TEXTO FORNECIDO:
########
Se me fosse dado parafrasear Euclides da Cunha eu diria que o torturador é, antes de tudo, um covarde. Seria difícil entender como ato de coragem o comportamento de quem, tendo a vítima inteiramente sujeita, submete-a a procedimentos desumanos, na busca de que seja dita a palavra almejada pelo algoz.

Noticia a imprensa que a jornalista Miriam Leitão, à época com dezenove anos, foi presa pela polícia da ditadura militar. Grávida, foi obrigada a se despir diante de seus detentores e, auge da tragédia, foi posta em cela individual na companhia de uma cobra jiboia. Pois muito que bem. Foi desse episódio de todo em todo lamentável que fez deboche o deputado Eduardo Bolsonaro, indagando, na mídia e nas redes sociais, se a jornalista estava com saudade da serpente.

Que familiazinha complicada essa do presidente da República! O chefe, arrogante e ignorante, tece elogios abertos ao coronel Brilhante Ulstra, reconhecido como um dos mais ferozes torturadores dos tempos de chumbo da ditadura. O filho, confirmando as lições da genética, tripudia sobre as tormentosas lembranças de uma senhora, vítima da insanidade de um regime de opressão.

A quanto chegamos. Estivessem absolutamente normais as condições de temperatura e pressão da sociedade brasileira, o deputado debochador haveria de sofrer, pelo menos, a instauração de um processo por quebra do decoro parlamentar. Nem isso, porém, ele teme, na medida em que vê seu poderoso genitor fazer coisa pior e ainda ganhar apoio do que há de mais retrógrado e reacionário no meio político nacional.

Além de tudo isso, ainda se divulga a balela dos “três anos sem corrupção”. Mas que nome se pode dar à movimentação do chamado “orçamento secreto”? Por menos, por muito menos, Dilma Roussef se viu submetida a um processo de impeachment. De outra parte, será que mudou de nome a atividade dos “bispos” que, em missão sacratíssima, ocuparam o Ministério da Educação para de lá extrair propinas? Se isso não for corrupção, então a ação de doleiros e lobistas há de ser levada em conta pelo Vaticano, quando das próximas verificações de beatitude e santidade. E veja-se que os “bispos” (e coloco entre aspas como manifestação de respeito aos verdadeiros religiosos) sofisticaram a prática ilegal, uma vez que, não satisfeitos em abocanhar o produto de sua gatunagem, ainda exigiram o pagamento em ouro puro.
########
LINHAS FORNECIDAS:
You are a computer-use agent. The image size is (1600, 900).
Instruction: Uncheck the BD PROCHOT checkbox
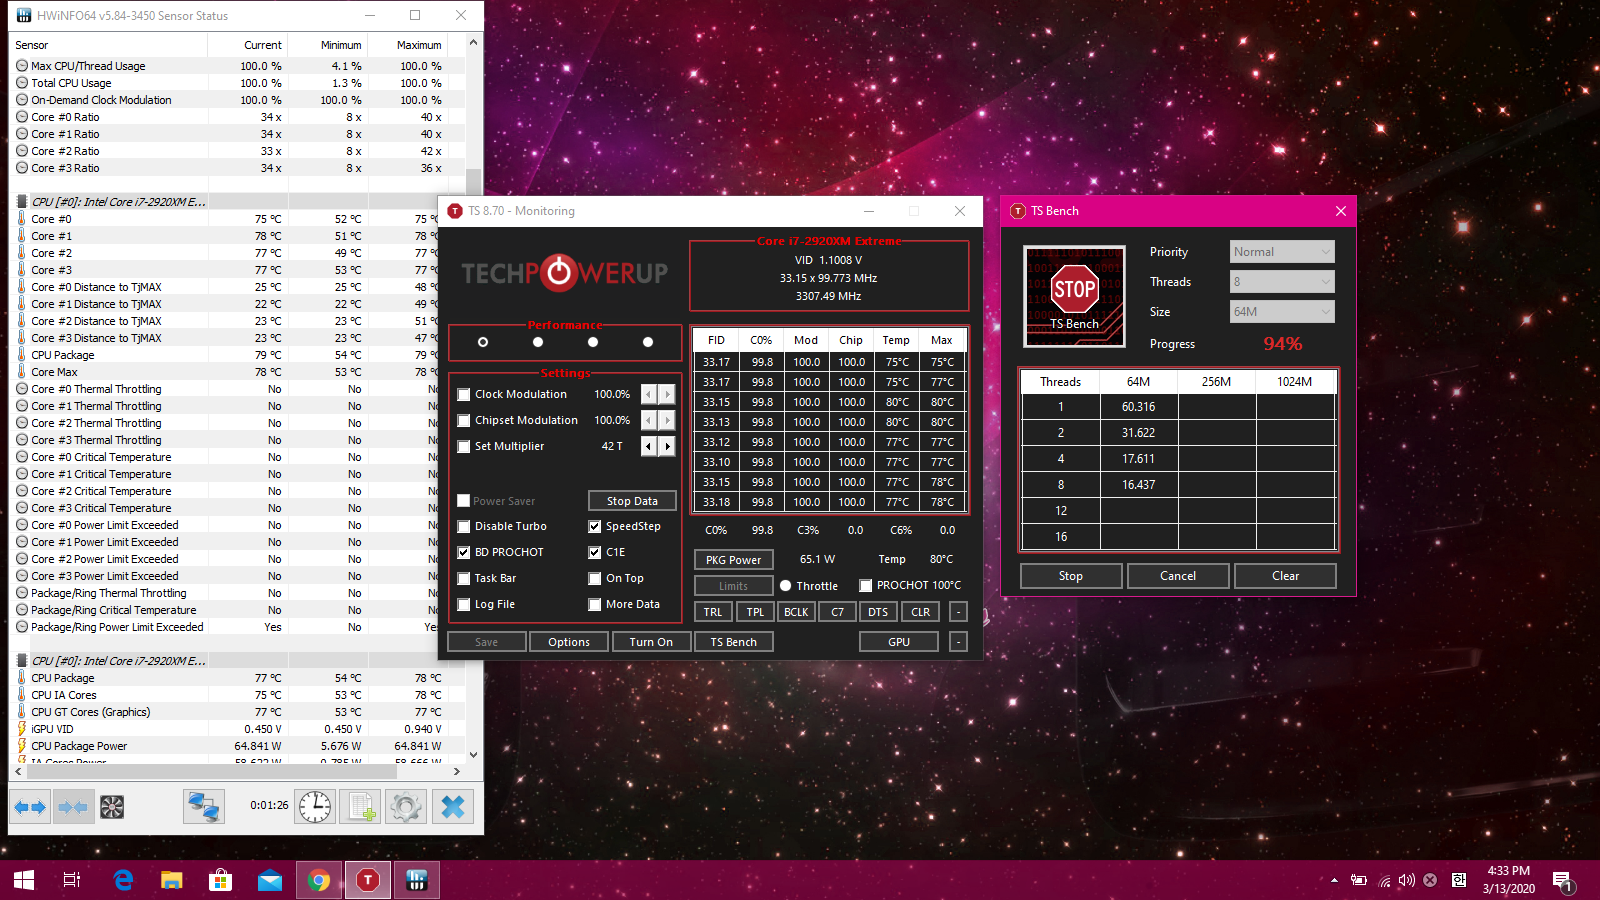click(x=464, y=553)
########
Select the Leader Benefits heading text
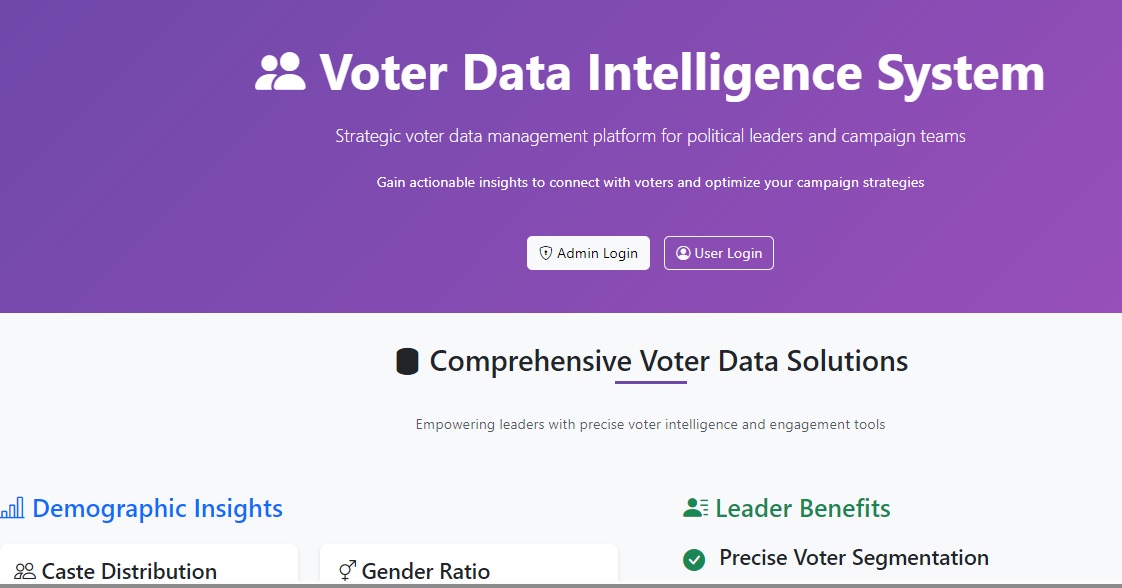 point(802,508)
########
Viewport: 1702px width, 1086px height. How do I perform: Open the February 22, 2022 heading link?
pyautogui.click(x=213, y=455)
########
Segundo o texto fornecido, por que o deputado Eduardo Bolsonaro não teme nem mesmo um processo por quebra do decoro parlamentar? Explique em uma a três frases. Responda com base somente no texto fornecido.

RESPOSTA: Ele não teme isso porque vê o pai, o presidente da República, fazer coisa pior e ainda ganhar apoio do que há de mais retrógrado e reacionário no meio político nacional.